> _TASK DESCRIPTION_
From the data below, copy exactly the lines that lie between the one holding "Screen dimensions: 1389x868" and the one holding "Click the browser back arrow", including both, and nothing more.

> _RECORD SET_
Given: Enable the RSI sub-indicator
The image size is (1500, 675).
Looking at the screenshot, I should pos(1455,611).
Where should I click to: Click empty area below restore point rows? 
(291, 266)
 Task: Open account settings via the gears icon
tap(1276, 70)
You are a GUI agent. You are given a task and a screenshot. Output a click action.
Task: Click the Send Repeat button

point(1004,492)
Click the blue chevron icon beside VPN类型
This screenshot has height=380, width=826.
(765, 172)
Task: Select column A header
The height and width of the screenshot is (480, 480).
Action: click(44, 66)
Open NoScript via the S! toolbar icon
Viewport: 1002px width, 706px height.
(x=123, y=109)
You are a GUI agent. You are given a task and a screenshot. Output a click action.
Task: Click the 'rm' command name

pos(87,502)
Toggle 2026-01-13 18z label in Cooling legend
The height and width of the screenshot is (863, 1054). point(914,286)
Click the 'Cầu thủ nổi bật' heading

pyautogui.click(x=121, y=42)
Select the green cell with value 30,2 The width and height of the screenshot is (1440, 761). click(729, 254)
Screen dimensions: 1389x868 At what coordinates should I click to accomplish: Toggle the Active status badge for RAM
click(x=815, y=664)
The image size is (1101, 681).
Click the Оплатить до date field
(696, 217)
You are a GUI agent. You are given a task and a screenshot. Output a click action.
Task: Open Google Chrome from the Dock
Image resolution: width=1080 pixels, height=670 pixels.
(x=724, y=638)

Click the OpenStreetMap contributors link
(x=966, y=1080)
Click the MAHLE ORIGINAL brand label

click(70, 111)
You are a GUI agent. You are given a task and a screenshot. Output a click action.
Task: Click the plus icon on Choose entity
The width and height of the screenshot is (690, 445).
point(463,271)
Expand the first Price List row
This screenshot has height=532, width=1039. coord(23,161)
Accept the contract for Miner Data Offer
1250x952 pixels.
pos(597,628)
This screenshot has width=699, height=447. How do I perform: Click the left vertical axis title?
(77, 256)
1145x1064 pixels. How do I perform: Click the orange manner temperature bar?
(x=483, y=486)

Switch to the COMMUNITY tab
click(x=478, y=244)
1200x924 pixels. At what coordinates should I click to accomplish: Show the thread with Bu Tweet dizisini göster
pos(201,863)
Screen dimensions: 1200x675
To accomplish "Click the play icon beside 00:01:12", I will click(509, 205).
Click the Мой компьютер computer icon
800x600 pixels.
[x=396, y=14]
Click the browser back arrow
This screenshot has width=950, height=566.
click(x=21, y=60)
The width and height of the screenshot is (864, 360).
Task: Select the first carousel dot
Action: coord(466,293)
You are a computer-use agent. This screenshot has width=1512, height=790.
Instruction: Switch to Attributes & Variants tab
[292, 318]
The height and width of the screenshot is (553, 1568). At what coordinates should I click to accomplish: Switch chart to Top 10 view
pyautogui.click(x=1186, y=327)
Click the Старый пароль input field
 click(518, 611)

> _ANSWER_
Screen dimensions: 1389x868 At what coordinates should I click to accomplish: Toggle the Active status badge for RAM
click(x=815, y=664)
The image size is (1101, 681).
Click the Оплатить до date field
(696, 217)
You are a GUI agent. You are given a task and a screenshot. Output a click action.
Task: Open Google Chrome from the Dock
Image resolution: width=1080 pixels, height=670 pixels.
(x=724, y=638)

Click the OpenStreetMap contributors link
(x=966, y=1080)
Click the MAHLE ORIGINAL brand label

click(70, 111)
You are a GUI agent. You are given a task and a screenshot. Output a click action.
Task: Click the plus icon on Choose entity
The width and height of the screenshot is (690, 445).
point(463,271)
Expand the first Price List row
This screenshot has height=532, width=1039. coord(23,161)
Accept the contract for Miner Data Offer
1250x952 pixels.
pos(597,628)
This screenshot has width=699, height=447. How do I perform: Click the left vertical axis title?
(77, 256)
1145x1064 pixels. How do I perform: Click the orange manner temperature bar?
(x=483, y=486)

Switch to the COMMUNITY tab
click(x=478, y=244)
1200x924 pixels. At what coordinates should I click to accomplish: Show the thread with Bu Tweet dizisini göster
pos(201,863)
Screen dimensions: 1200x675
To accomplish "Click the play icon beside 00:01:12", I will click(509, 205).
Click the Мой компьютер computer icon
800x600 pixels.
[x=396, y=14]
Click the browser back arrow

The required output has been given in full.